That seems to suggest quality over quantity. I've worked with two types of people that break this assumption:

1. Negative productivity. I had to spend 30 minutes explaining to someone how to do a task I knew would take me 4 hours, but given that I was intimately familiar with the codebase, and he was brand new (to the codebase, not to software/Java/Android/the company), I knew it would take him longer. He spent 4 days, and did it in such a bad way I had to rip it out and rewrite it. I probably spent 6 hours in total on this, for work that would have taken me 4 hours without the other guy. Technically he did 4 days and I did 6 hours. But the end result was the same as if he hadn't been there and I'd spent 4 hours on it. How would you fill out your contribution table?

2. What do you do when you can work 10x faster with equal or better quality? They stay up late, putting in 80 hours, and I do it in a day. It sure looks like I'm not working as hard (because I'm not), but the tasks were evenly split.

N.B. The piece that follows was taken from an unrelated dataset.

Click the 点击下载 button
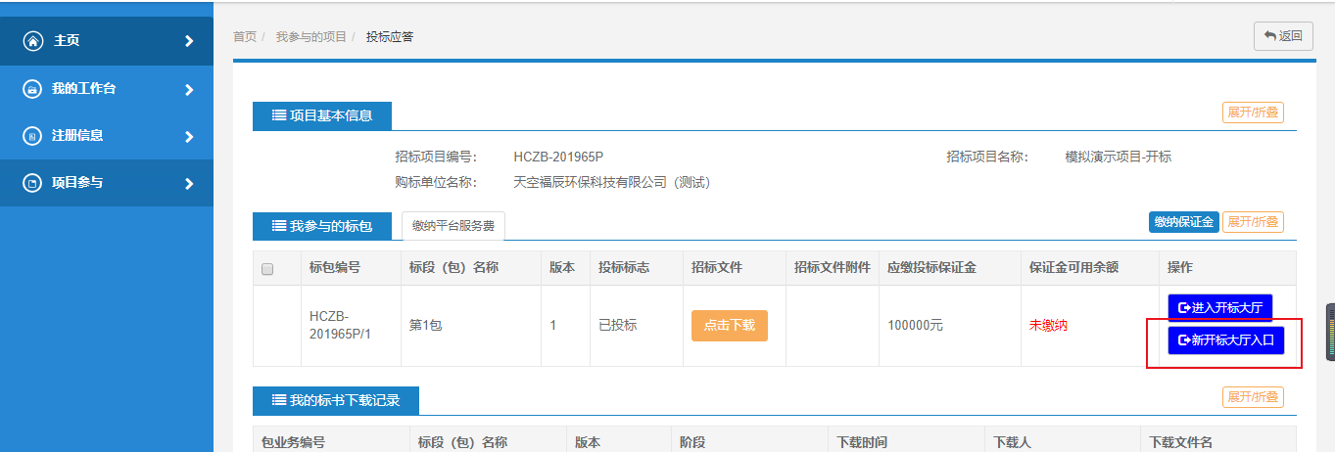The height and width of the screenshot is (452, 1335). point(729,325)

Originally Posted by smallmj
In my program, the muppets all disappeared during 3rd year - even with group work. Part of that was that the rest of us wouldn't work with them, so they ended up in a group together. It helped that we had the choice to work in groups of our own choice or solo. I can't imagine having to work with them in an assigned group.
I remember one course at UW. Group projects. For the first project, I worked with a guy I didn't really know. I ended up doing 90% of the work. Whatever. For the second project, I just didn't talk to him. I worked on it all myself, submitted it early (with just one name), and then the night before it was due, he messaged me and asked when we were going to work on it. I said I'd already finished and submitted it. He was not happy at all. But 6 months later I received an email from him apologizing about the whole situation. So some people do learn.

In middle school, there was a project where I did virtually none of the work. I felt bad enough about it that it never happened again.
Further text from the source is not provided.